Discovery Stabilizes Sodium Channel, May Avert Seizures
Controlling a biological reaction that stabilizes part of the sodium channel in nerve cells can become a new approach to prevent epileptic seizures, according to a mouse study.
This reaction, called neddylation, stabilizes the NaV1.1. subunit of the sodium channel, in which mutations are responsible for the development of Dravet syndrome.
“Our finding that neddylation can prevent epilepsy in mouse models represents a new direction for future research,” Lin Mei, MD, PhD, professor and chair of the Department of Neurosciences at Case Western Reserve School of Medicine, said in a press release. “With this new lead, scientists or pharmaceutical companies can look for chemicals to boost neddylation.”
Epilepsy is a central nervous system condition characterized by seizures or periods of unusual behavior, and sometimes loss of awareness.
Maintaining an appropriate balance of electrical activity in the brain is essential for adequate communication between nerve cells. The basis of this communication is achieved through adequate stimulation of nerve cells, namely throughout excitatory and inhibitory neurons.
Excitatory signaling from one nerve cell to the next makes the latter cell more likely to fire an electrical signal. Inhibitory signaling makes the latter cell less likely to fire. If inhibitory neurons fail to suppress excitatory neurons, these can become overactive and cause seizures.
“This balance between excitatory and inhibitory neurons is absolutely important for everything that we do,’’ Mei said. “When the balance is tilted, so that excitatory neurons are super active, there will be a problem. It’s highly likely there will be epilepsy.’’
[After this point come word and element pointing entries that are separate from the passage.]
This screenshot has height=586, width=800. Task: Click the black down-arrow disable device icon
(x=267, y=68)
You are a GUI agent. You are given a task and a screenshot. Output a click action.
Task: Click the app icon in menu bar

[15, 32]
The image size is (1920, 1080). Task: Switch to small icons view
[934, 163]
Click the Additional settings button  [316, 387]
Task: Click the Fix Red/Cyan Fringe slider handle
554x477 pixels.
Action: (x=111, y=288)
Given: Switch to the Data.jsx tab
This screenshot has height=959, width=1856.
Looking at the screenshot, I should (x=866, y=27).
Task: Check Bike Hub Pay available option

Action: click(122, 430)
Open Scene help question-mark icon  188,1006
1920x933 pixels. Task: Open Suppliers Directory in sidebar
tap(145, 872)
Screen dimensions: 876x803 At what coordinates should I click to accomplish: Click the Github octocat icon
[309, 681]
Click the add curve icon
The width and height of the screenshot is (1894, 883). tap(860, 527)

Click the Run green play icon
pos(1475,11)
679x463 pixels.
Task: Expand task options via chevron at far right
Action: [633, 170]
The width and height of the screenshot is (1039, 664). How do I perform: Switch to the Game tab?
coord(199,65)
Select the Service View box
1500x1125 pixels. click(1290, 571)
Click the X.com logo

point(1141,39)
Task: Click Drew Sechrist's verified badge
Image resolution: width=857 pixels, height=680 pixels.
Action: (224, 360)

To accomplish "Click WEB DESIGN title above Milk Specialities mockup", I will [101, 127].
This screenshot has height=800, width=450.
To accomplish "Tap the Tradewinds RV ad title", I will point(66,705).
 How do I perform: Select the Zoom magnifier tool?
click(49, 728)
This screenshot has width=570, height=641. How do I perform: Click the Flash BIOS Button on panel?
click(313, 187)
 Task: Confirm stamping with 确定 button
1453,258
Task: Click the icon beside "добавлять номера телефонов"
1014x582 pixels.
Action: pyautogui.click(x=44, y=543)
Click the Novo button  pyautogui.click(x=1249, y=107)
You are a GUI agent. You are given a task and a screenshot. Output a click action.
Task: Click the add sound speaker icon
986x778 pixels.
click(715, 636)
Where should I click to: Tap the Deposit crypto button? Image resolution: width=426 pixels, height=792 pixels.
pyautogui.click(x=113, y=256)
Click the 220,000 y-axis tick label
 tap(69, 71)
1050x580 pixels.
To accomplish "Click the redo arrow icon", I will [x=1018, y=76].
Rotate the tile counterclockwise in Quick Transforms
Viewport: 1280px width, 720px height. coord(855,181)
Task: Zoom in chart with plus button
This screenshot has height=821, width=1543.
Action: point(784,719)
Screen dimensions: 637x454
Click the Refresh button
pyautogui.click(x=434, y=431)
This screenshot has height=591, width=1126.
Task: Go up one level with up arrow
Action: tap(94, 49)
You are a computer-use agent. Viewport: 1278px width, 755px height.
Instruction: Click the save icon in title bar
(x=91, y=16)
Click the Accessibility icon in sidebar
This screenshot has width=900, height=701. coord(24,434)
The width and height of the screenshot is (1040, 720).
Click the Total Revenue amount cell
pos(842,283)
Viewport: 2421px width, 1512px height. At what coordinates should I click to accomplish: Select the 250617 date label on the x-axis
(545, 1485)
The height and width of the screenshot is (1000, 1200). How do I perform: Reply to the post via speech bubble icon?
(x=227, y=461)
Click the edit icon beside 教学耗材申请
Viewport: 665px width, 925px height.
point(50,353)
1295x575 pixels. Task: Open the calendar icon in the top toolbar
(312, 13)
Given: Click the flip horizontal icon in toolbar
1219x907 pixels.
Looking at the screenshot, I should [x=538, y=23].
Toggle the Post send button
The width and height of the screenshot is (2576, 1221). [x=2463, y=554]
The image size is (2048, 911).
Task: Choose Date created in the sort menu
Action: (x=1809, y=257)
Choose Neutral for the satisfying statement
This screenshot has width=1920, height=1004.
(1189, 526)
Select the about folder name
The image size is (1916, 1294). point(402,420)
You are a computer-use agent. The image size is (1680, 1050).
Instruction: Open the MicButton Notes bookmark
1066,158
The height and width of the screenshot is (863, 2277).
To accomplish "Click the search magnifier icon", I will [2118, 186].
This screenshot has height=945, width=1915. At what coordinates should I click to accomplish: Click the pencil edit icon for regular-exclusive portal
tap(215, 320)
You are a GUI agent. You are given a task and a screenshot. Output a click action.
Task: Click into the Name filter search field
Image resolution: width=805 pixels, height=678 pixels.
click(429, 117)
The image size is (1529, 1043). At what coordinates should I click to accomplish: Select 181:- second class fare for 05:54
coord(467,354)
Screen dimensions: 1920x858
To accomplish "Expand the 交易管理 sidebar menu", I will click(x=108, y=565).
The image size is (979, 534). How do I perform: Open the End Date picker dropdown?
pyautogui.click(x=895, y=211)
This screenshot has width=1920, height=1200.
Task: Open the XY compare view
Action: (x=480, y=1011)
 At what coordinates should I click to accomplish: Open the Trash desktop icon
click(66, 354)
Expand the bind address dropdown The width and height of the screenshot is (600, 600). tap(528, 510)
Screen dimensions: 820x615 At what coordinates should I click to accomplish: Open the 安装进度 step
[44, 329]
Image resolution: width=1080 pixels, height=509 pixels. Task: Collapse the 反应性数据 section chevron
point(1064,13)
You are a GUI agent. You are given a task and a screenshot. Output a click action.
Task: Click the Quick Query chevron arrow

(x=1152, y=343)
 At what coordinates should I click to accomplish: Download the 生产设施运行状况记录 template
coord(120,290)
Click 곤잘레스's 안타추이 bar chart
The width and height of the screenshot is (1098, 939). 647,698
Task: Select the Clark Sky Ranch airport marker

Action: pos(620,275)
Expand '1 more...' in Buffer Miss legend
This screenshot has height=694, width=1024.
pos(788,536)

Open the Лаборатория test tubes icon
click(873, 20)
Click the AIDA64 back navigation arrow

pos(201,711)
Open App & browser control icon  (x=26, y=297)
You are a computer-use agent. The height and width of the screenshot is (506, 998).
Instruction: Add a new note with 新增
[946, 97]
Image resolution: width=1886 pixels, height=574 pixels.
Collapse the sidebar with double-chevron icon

Proper function of sodium voltage-gated channels is necessary for the excitability of inhibitory neurons. They conduct currents of sodium ions down their electrochemical gradient into the cell.
In Dravet syndrome, about 80–90% of patients carry mutations in SCN1A, a gene that encodes for one part of the sodium channel called NaV1.1. This leads to the misfiring of excitatory neurons and, consequently, seizures. However, very little is known about the mechanisms that regulate NaV1.1 stability or expression.
Researchers hypothesized that neddylation, a known reaction that biologically changes proteins, could be involved in the function of inhibitory neurons.
To test this theory, the team engineered mice that lacked a protein needed for neddylation — NAE1 — in inhibitory neurons. As a result, these mice had epileptic seizures, uncoordinated walking and other neurological symptoms.
Electrophysiological studies revealed that neddylation was critical to control the excitability of inhibitory neurons. Importantly, the NaV1.1 subunit of the sodium channel became unstable in the absence of neddylation, resulting in decreased levels of this protein and in a reduction in sodium-current density.
When researchers genetically manipulated the mutant mice to start producing more NaV1.1, they were able to restore inhibitory neuron excitability.
“Our findings describe a role of neddylation in maintaining NaV1.1 stability for [inhibitory neuron] excitability and reveal what we believe is a new mechanism in the pathogenesis of epilepsy,” the researchers wrote.
According to Mei, the next phase in their research is to develop treatments or discover strategies that can manipulate neddylation and stabilize NaV1.1. “The concept is still in an early stage and much needs to be done to make a difference for patients,” he said.
The team is currently carrying out more experiments to determine if this applies to patients with other types of epilepsy.